July 16, 2026
Consumer Financial Services Bites of the Month - July 15, 2026 - "Saturday in the Park (4th of July)."
Justin B. Hosie, Eric L. Johnson and Kristen Yarows
In this month's article, we share some of our top "bites" covered during the July 2026 webinar.
Bite 13: CFPB Issues Joint Final Rule for Reporting Financial Data
On June 25, 2026, the CFPB announced a final rule with other agencies that establishes technical standards for data submitted to certain financial regulatory agencies. The joint final rule is required under the Financial Data Transparency Act of 2022 to promote interoperability of financial regulatory data across the Securities and Exchange Commission, the Board of Governors of the Federal Reserve System, the Office of the Comptroller of the Currency, the Federal Deposit Insurance Corporation, the National Credit Union Administration, the Federal Housing Finance Agency, the Commodity Futures Trading Commission, the Department of the Treasury, and the CFPB. The new standards establish common identifiers for entities, geographic locations, dates, and certain products and currencies.
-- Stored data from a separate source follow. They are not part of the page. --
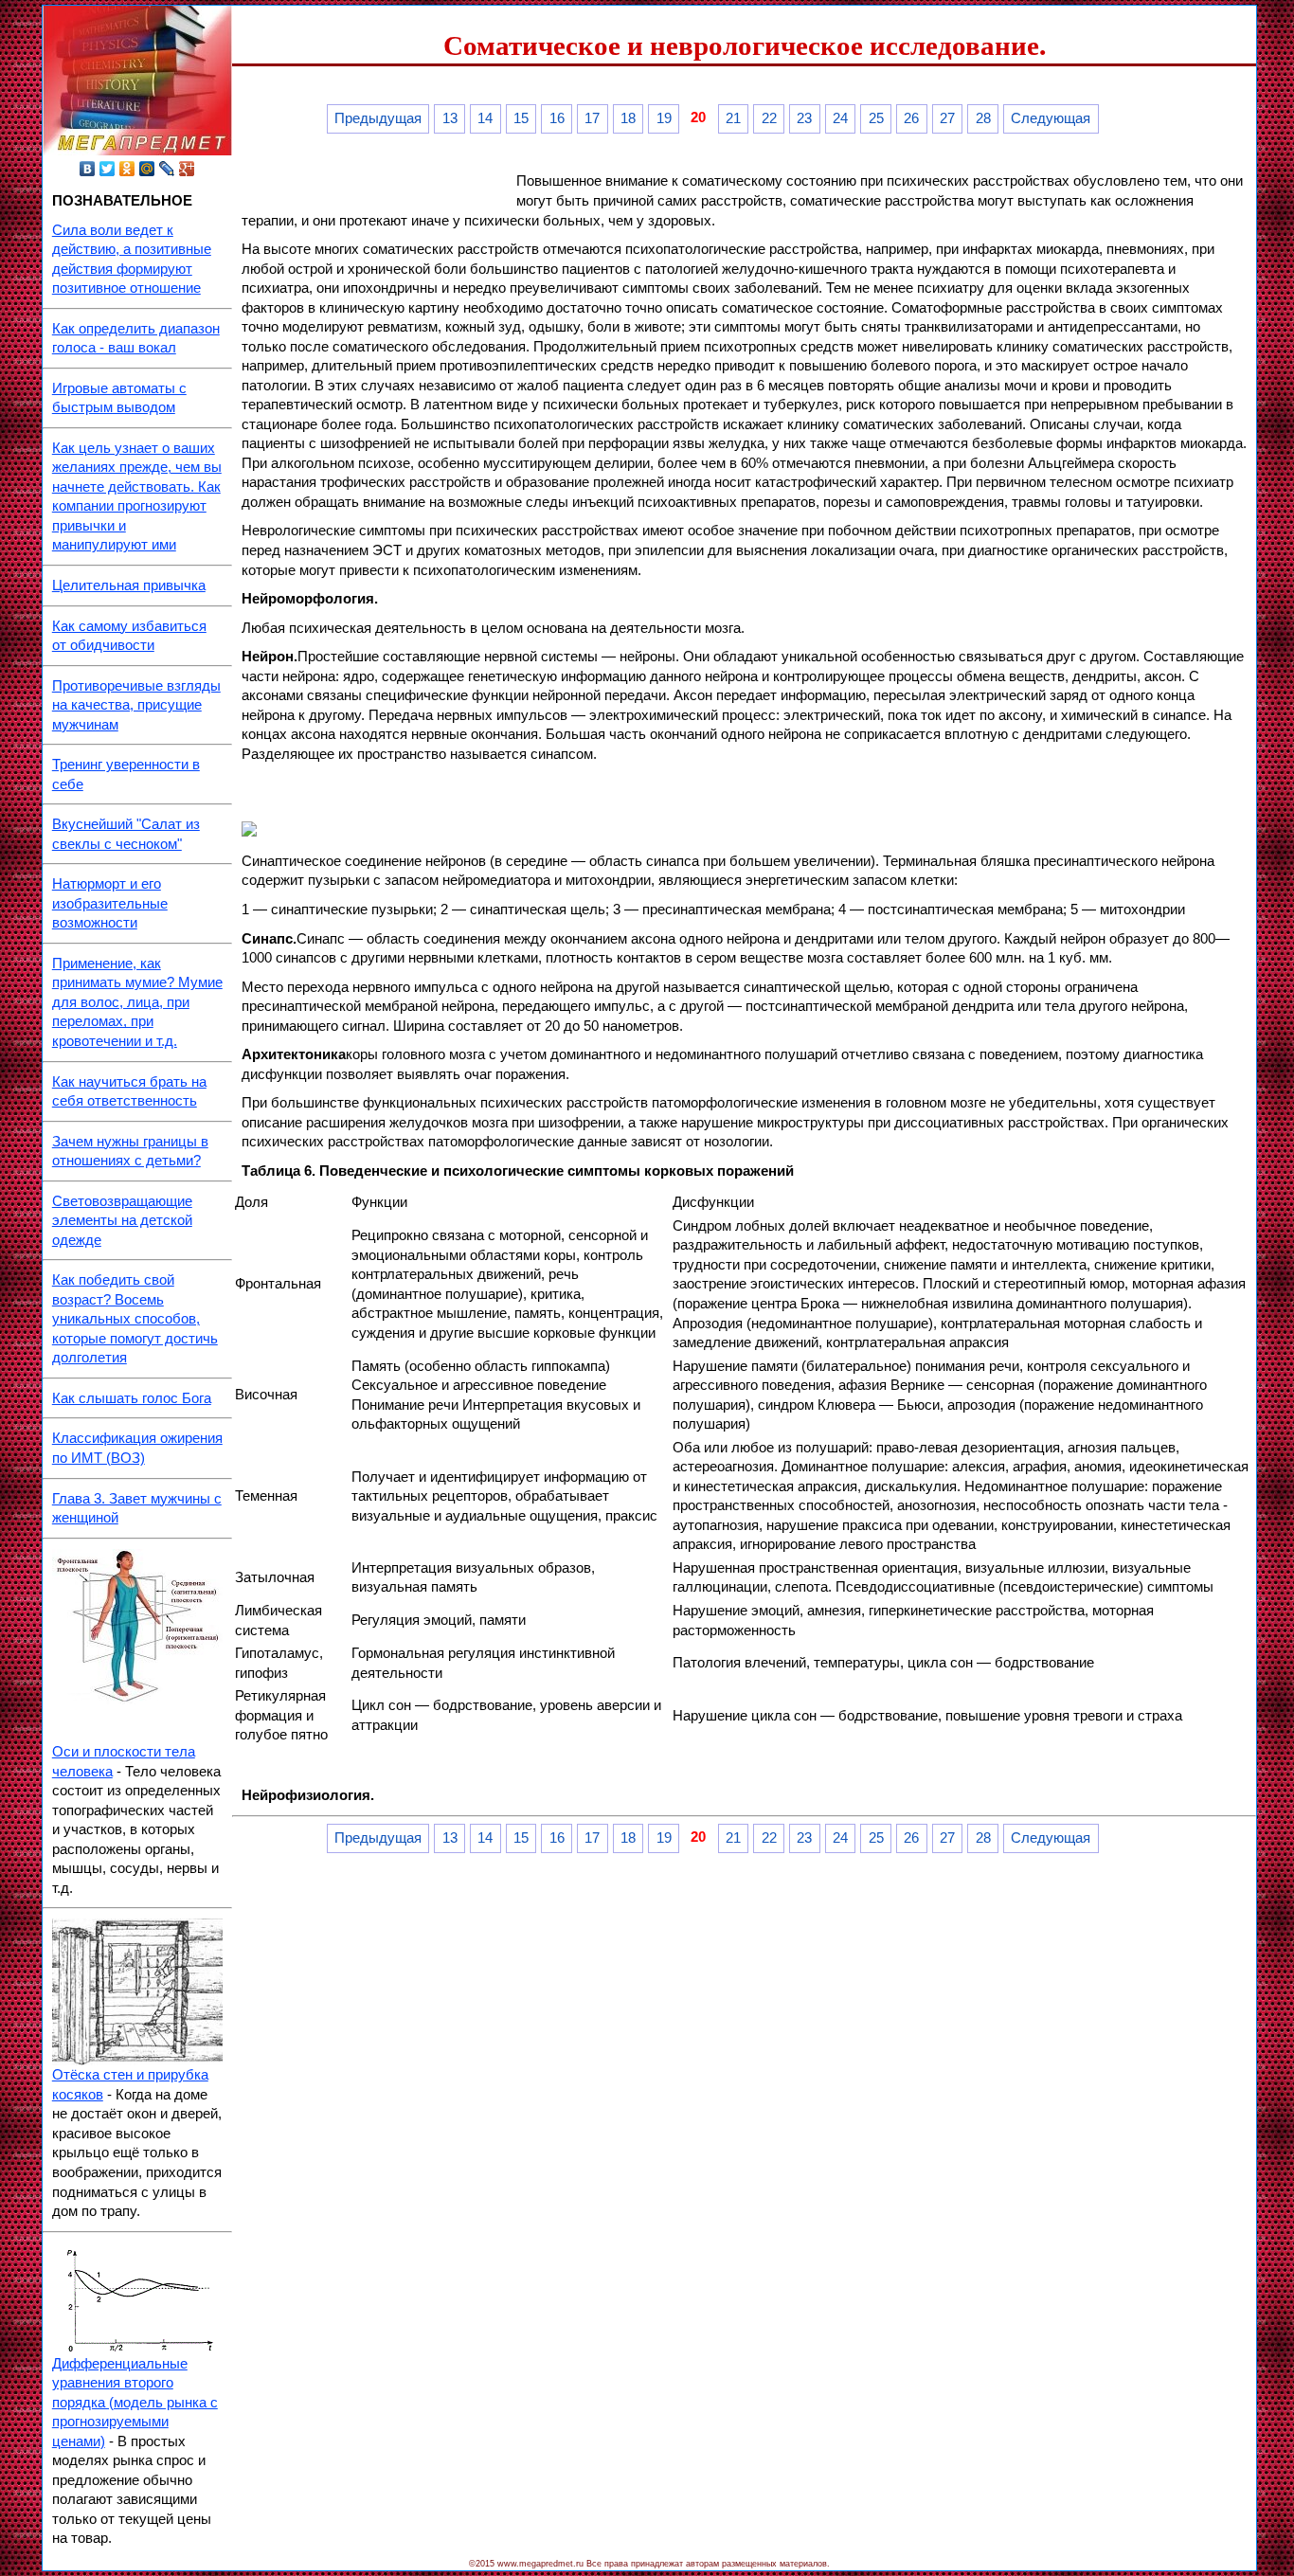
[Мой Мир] (147, 168)
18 (628, 118)
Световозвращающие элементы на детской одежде (122, 1221)
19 (664, 118)
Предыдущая (378, 118)
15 (521, 118)
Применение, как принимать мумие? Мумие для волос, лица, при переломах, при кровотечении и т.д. (137, 1002)
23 (804, 118)
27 (947, 118)
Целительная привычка (129, 585)
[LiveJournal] (167, 168)
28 (983, 118)
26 (911, 118)
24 (840, 118)
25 (876, 118)
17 (592, 118)
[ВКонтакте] (88, 168)
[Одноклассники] (127, 168)
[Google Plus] (187, 168)
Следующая (1050, 118)
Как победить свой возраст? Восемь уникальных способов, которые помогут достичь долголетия (135, 1318)
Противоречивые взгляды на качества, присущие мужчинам (136, 705)
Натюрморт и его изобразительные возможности (110, 903)
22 (769, 118)
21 (733, 118)
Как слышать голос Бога (131, 1398)
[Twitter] (107, 168)
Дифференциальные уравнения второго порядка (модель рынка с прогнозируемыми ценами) (135, 2402)
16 (557, 118)
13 (450, 118)
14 (485, 118)
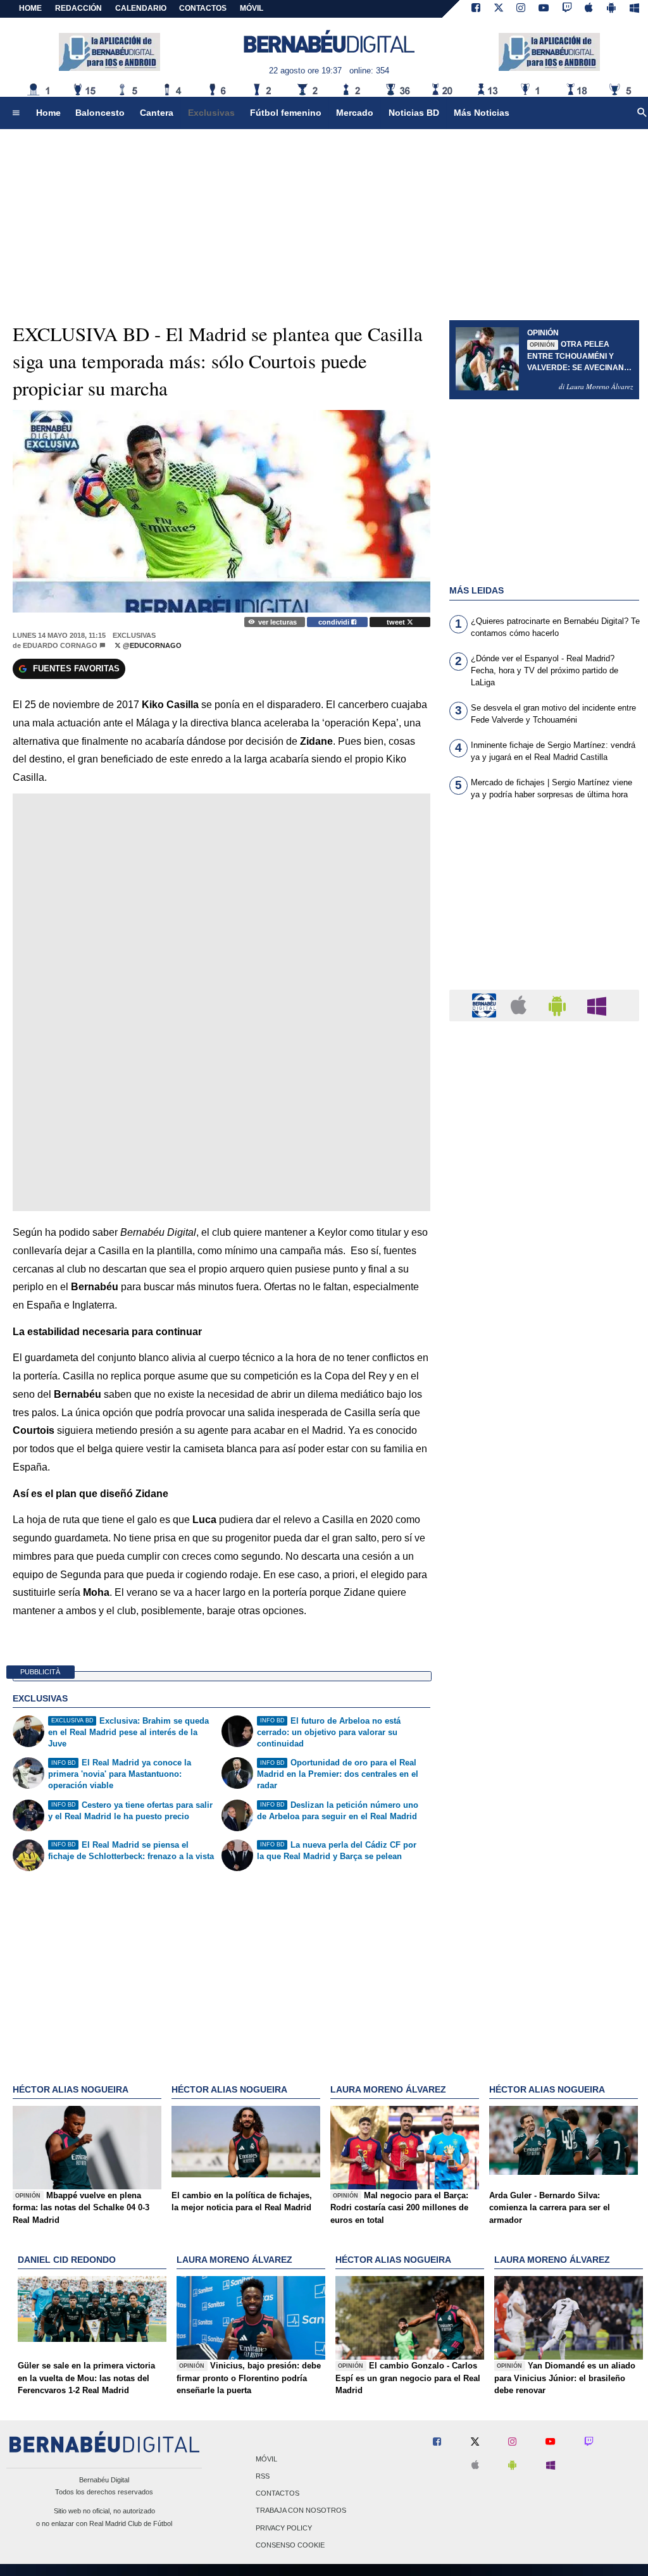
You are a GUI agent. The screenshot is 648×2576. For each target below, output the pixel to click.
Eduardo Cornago (60, 645)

The standards include a principles-based joint standard which will allow financial institutions to submit high-quality, machine-readable data to the agencies.
Bite 12: D.C. Circuit Remands Case Regarding CFPB Staffing
On June 19, 2026, media outlets reported that the D.C. Circuit Court of Appeals remanded the CFPB's workforce-reduction case. The order was issued on a per curiam basis without additional explanation or legal reasoning. District Judge Amy Berman Jackson will decide whether to modify her earlier injunction and let the CFPB issue reductions in force. The National Treasury Employees Union ("NTEU") had urged the D.C. Circuit not to let the proposed layoffs proceed before giving Judge Jackson a chance to scrutinize the plan, arguing that the government's claims about changed circumstances raise questions that Judge Jackson would be better positioned to evaluate. The plan at issue would shrink the CFPB to around 556 employees. At the end of the Biden administration, the CFPB had a workforce of more than 1,700 employees. The DOJ also floated the idea of a limited remand for Judge Jackson to reconsider the injunction in light of the new downsizing plan, but requested a 45-day deadline to complete the review. The D.C. Circuit Court of Appeals order largely tracks the NTEU's position, and rejected the DOJ's request for a 45-day remand deadline.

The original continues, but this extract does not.